I also knew that many of these brands have their own affiliate programs: they pay a small commission, usually 10 to 20 percent of what a person spends, for forwarding a customer. I named my planned website "The Tee Directory," a short form of "The T-Shirt Directory."
It took me about three months to go online with the site - with more than 500 T-shirt brands, all rated and searchable. At the end of the first year, I made about 1500 euros per month.
I was above my freedom formula and invested only a few hours of my time each week, at the end of the second year, the site generated around 3000 euros a month. She remained my main source of income for about three and a half years. For the last two of those three and a half years, I did not work at all, I did not even log in anymore.
It was the perfect company in many ways. It solved a problem. But more than that, it was fantastic to scale because we only provided information, just text on a page. And it could be operated from everywhere. I spent many of those early years traveling, thinking about how lucky I was and why more people were trying to start such a business. A company that generates passive income.
About a year and a half after launching the "TeaDirectory", when it already brought in more than my monthly freedom formula, I decided to forget everything I had learned to ignore all the reasons that made it such a fantastic business and not one to set up a particularly good second company, which was the exact opposite. I called it "The Hipstery".

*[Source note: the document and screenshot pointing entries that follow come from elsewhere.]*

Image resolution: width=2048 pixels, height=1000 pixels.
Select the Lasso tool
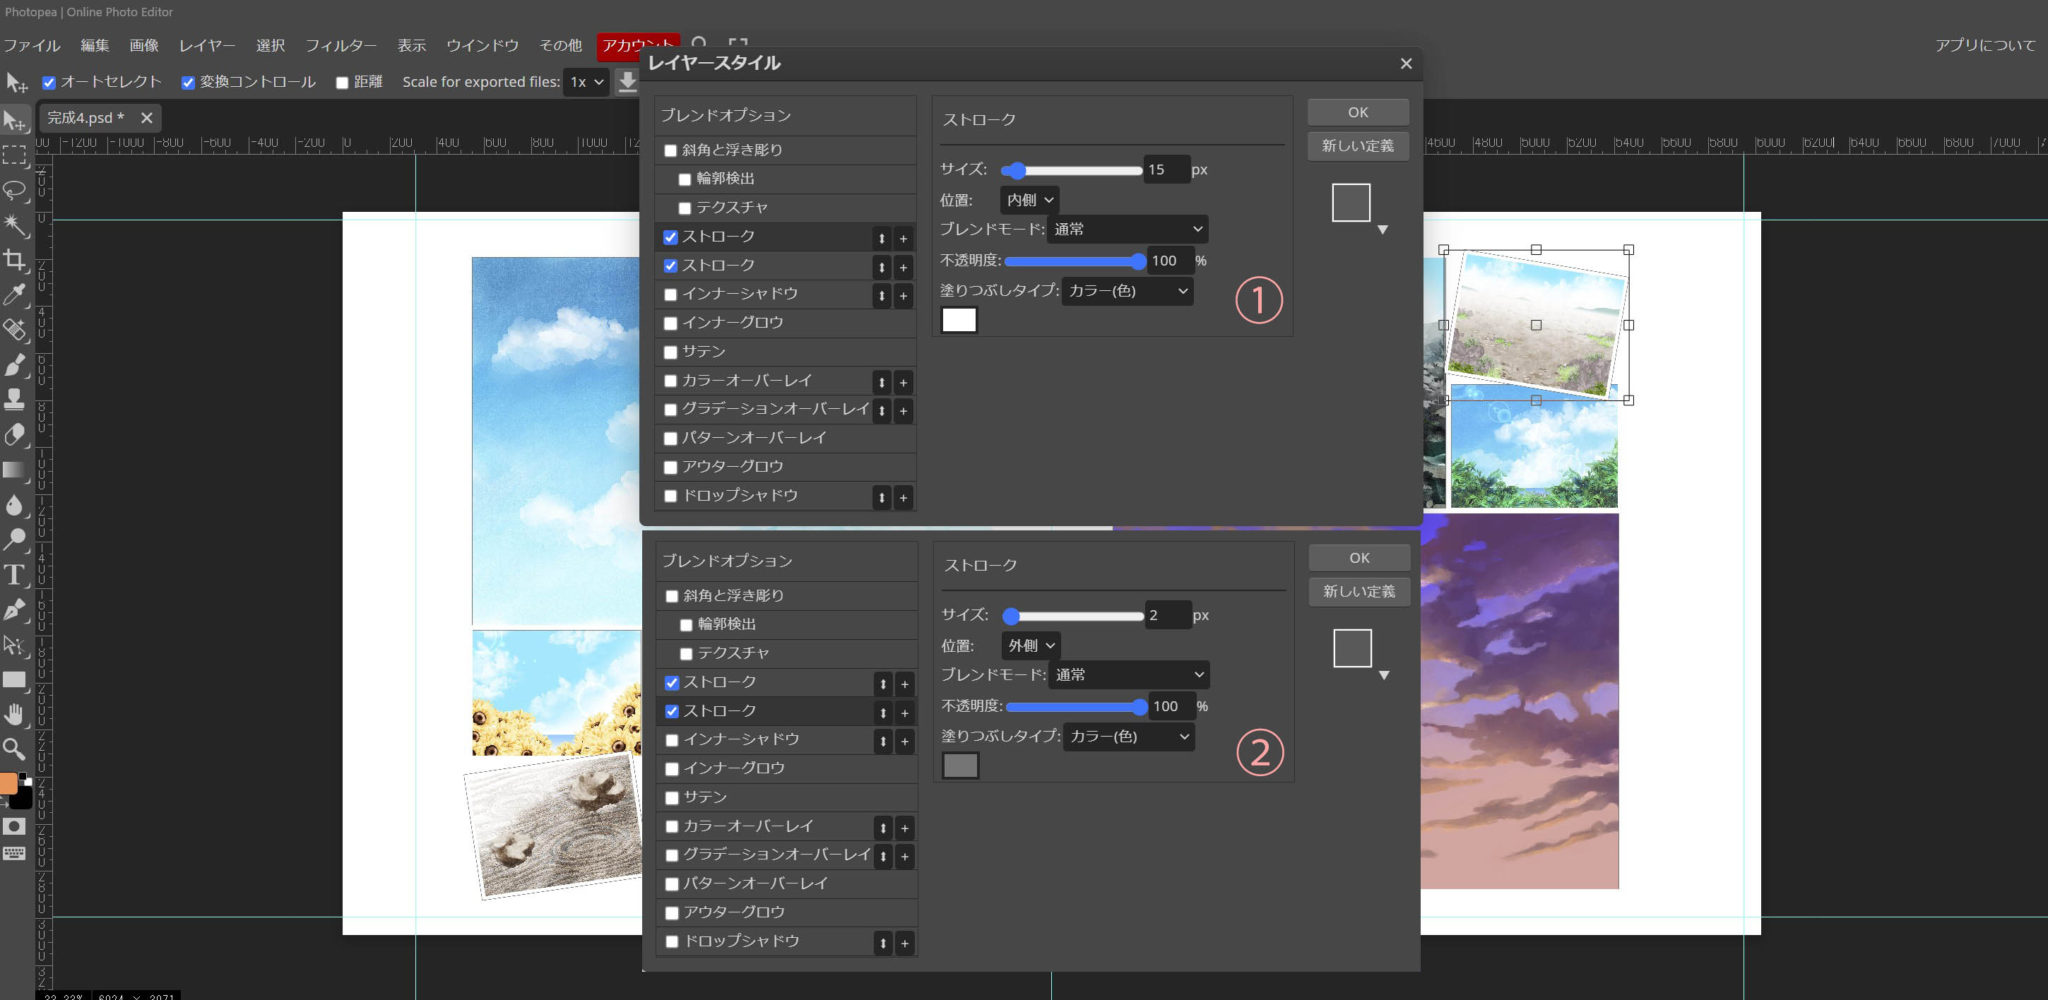[x=15, y=190]
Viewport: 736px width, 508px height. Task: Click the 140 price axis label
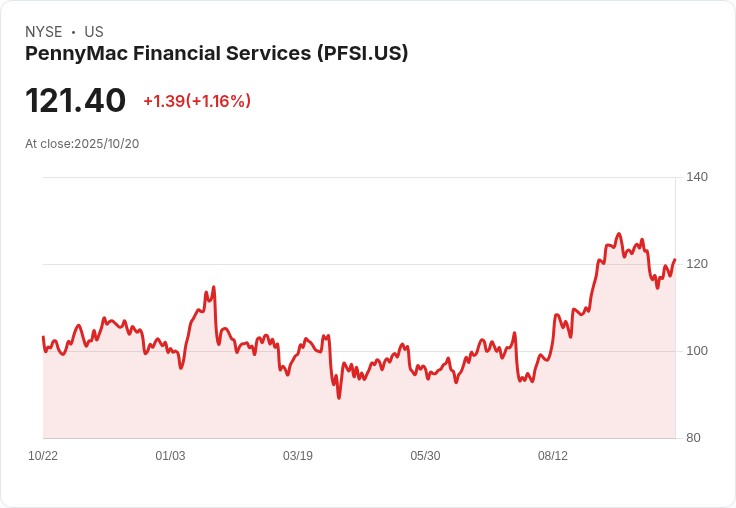tap(697, 177)
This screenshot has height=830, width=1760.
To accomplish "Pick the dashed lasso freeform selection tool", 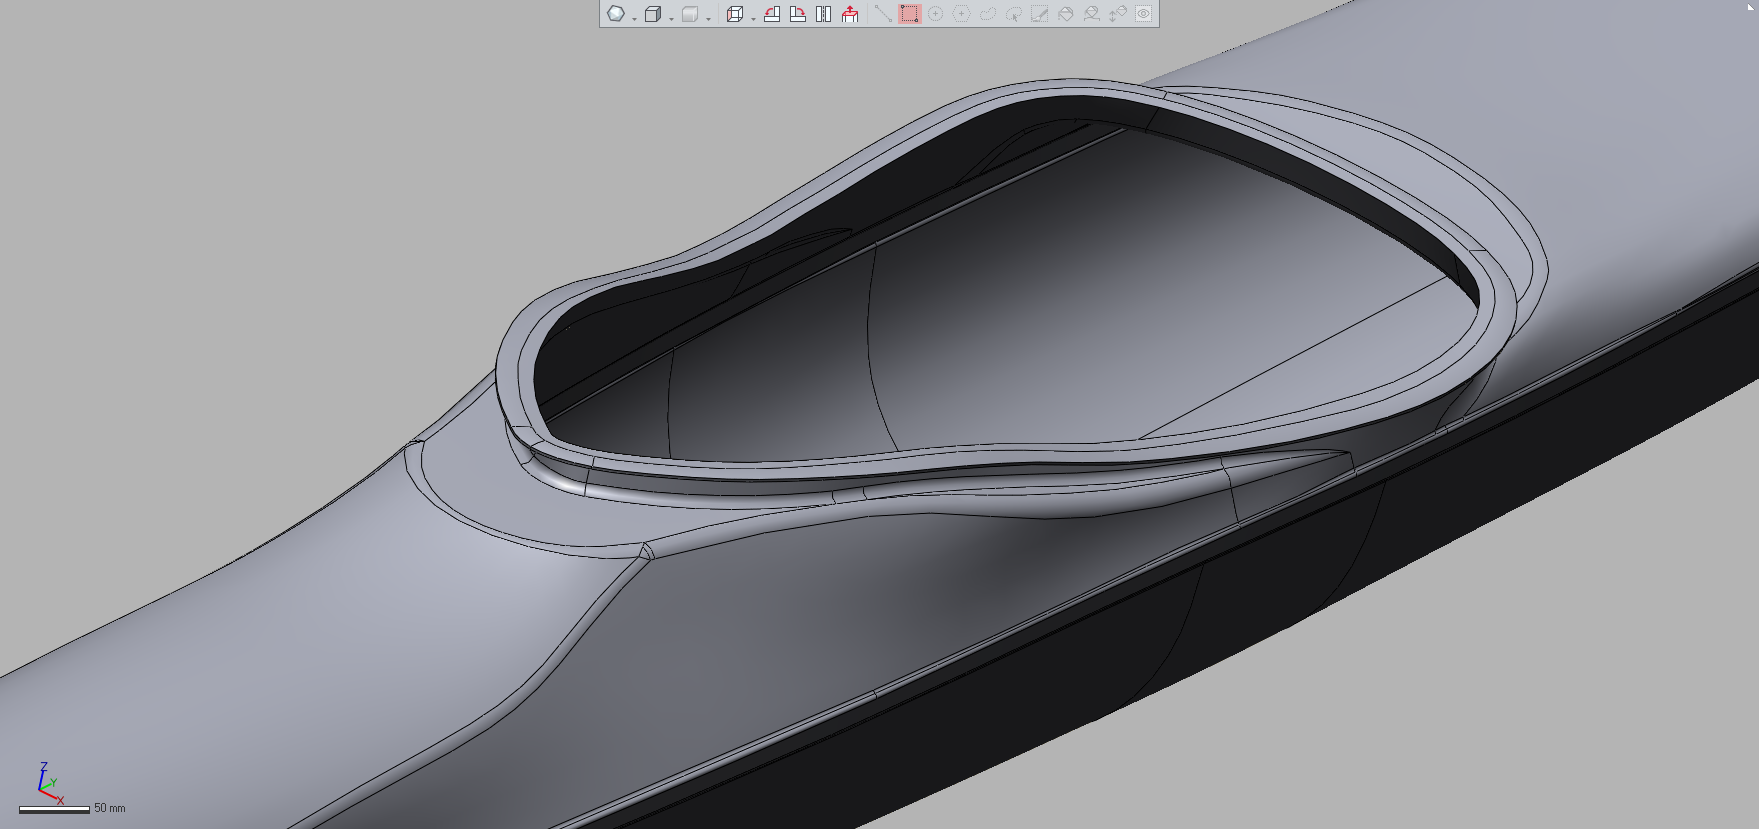I will click(987, 14).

I knew from my work on Spreadshirt and TeaDirectory that many small T-shirt companies were producing T-shirts they could not sell. They dusted at the back of any warehouse and blocked money that would have allowed companies to produce new merchandise. Just as the "TeaDirectory" helped them to market their products, my new company was supposed to help them sell some of the surplus goods.
More orders = more work
"The Hipstery" promised a surprising product experience: People should visit the site and answer a funny questionnaire with six questions about themselves. Afterwards, they were asked to buy a surprise T-shirt, which we promised would fit perfectly with their tastes, which we determined from their answers. It seemed like a secret until they opened the package at home.
Initially we had maybe five orders on a normal day. Of course, I bought in advance a certain amount of T-shirts from surplus stocks, but a sudden increase in demand always caused problems to get enough supplies quickly enough. On the days when we were mentioned in the press and instead of five suddenly 250 orders came in, broke out the pure chaos.
I often hoped that we would have a weak sales day because it meant less work. There was nothing passive about "Hipstery". More orders meant more work. It got a little better as we grew, but the individual nature of the business model made outsourcing and optimizing really difficult.
"The Hipstery" was by far the cooler company. Loved by its small, loyal customer base, it never managed to bring in money or generate significant profit. After a few years, I closed it. The "Tea Directory", on the other hand, kept on making money. Only when the site was hacked in 2014 did I turn it off.
Sell digitally and passively
The contrast between "The TeaDirectory" and "The Hipstery" can be observed in many places. A guitar teacher can give individual or group lessons, but this business model does not scale well because he has only two arms. Although he is self-employed, he still exchanges time for money, like a clerk.
But if he wants, he can record his lessons on video, make a complete series of those videos and sell them online at a service like "Sofatutor" or "Udemy" as a guitar course. This is how he gets closer to "TeaDirectory" because he sells his product digitally and passively.
In the same way, stand-up comedians can open a YouTube channel, become travel agents to search engines for air travel, flea markets to Ebay, arts and crafts markets to Etsy, classifieds to Craigslist, record shops to Spotify, real estate agents to Immoscout, agent of apartments to Airbnb.
And people who work hard become people who take more naps.